O esforço que Nuno Cardoso colocou neste espectáculo foi sobretudo de contenção, e é por aqui que se define a antítese em relação a Coriolano. O exercício do ano passado era exuberante, com uma cenografia de grande escala, ocupando todo o palco. Já Britânico acontece num micro-palco, mais elevado em relação à boca de cena, contornado por uma imensa parede. É como se estivéssemos a espreitar para dentro do palácio do imperador.

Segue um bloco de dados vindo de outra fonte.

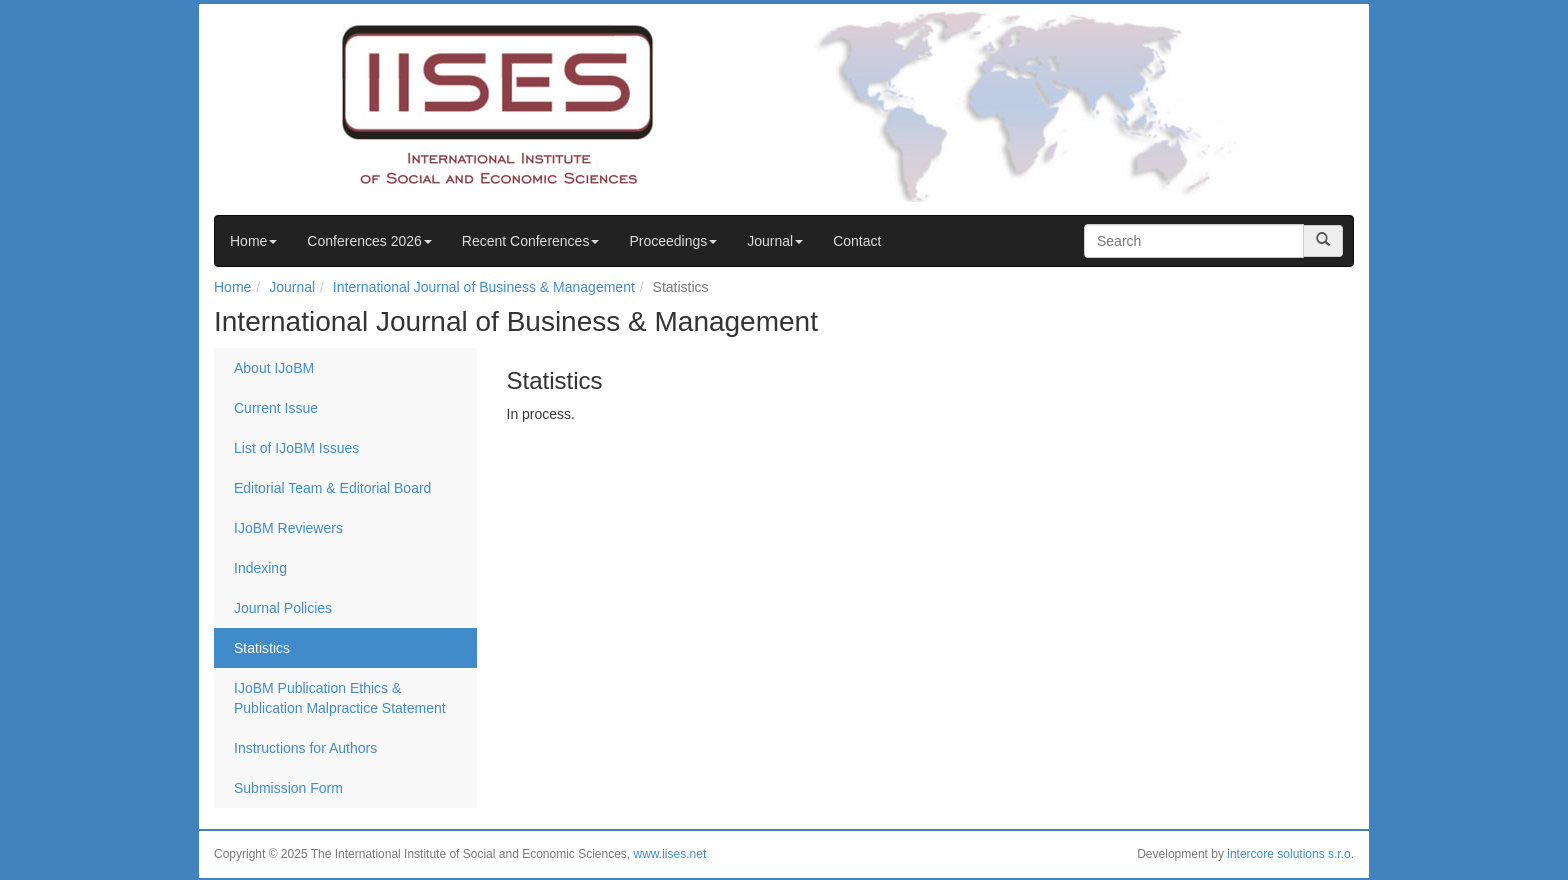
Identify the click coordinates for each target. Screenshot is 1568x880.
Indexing (260, 568)
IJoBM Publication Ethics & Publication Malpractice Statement (340, 698)
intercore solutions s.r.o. (1290, 854)
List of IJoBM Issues (296, 448)
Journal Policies (283, 608)
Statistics (262, 648)
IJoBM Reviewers (288, 528)
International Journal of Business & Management (484, 287)
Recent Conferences (531, 241)
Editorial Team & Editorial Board (332, 488)
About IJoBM (274, 368)
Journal (775, 241)
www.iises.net (670, 854)
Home (253, 241)
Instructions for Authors (305, 748)
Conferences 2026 (369, 241)
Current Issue (276, 408)
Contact (857, 241)
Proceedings (673, 241)
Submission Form (288, 788)
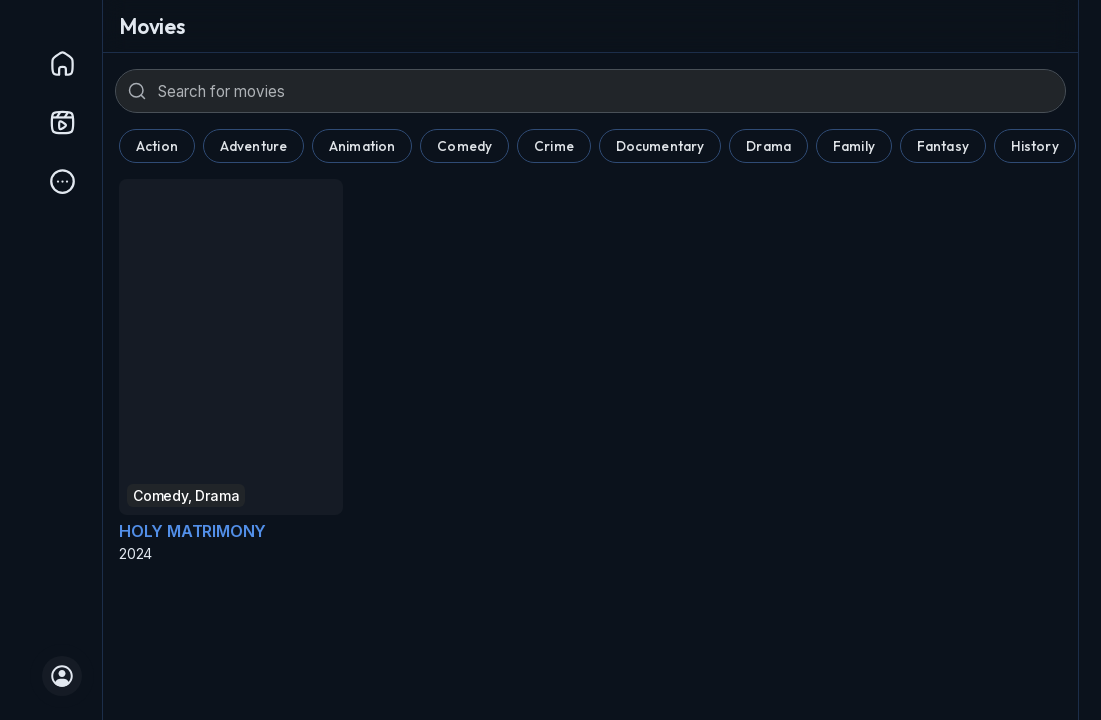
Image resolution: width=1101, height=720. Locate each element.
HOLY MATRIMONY (192, 531)
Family (854, 146)
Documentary (660, 146)
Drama (768, 146)
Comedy (464, 146)
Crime (554, 146)
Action (157, 146)
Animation (362, 146)
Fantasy (943, 146)
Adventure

Na peça, a acção tem lugar numa sala do palácio, que Nuno Cardoso (e o seu habitual colaborador na cenografia, Fernando Ribeiro) transformam em sala de espera de repartição pública - "Penso na Segurança Social, nas Finanças, na DGArtes, que são o meu pesadelo", explica o encenador -, com três cadeiras alinhadas e um dispensador de água que se tornou elemento comum deste género de lugares. Essa é uma opção cénica que reforça aquele que era já um dos elementos centrais da peça: o teatro de Racine é um teatro da retórica, da palavra, onde as principais acções acontecem fora de cena.

O que é público está-nos, desta feita, negado. É o avesso do que costuma ser a realidade. Ou seja, é como se estivéssemos perante os bastidores, que é onde, de facto, se tomam as grandes decisões. E isto volta a ser um pensamento sobre a política. Queira ou não Nuno Cardoso apontar-nos nesse sentido.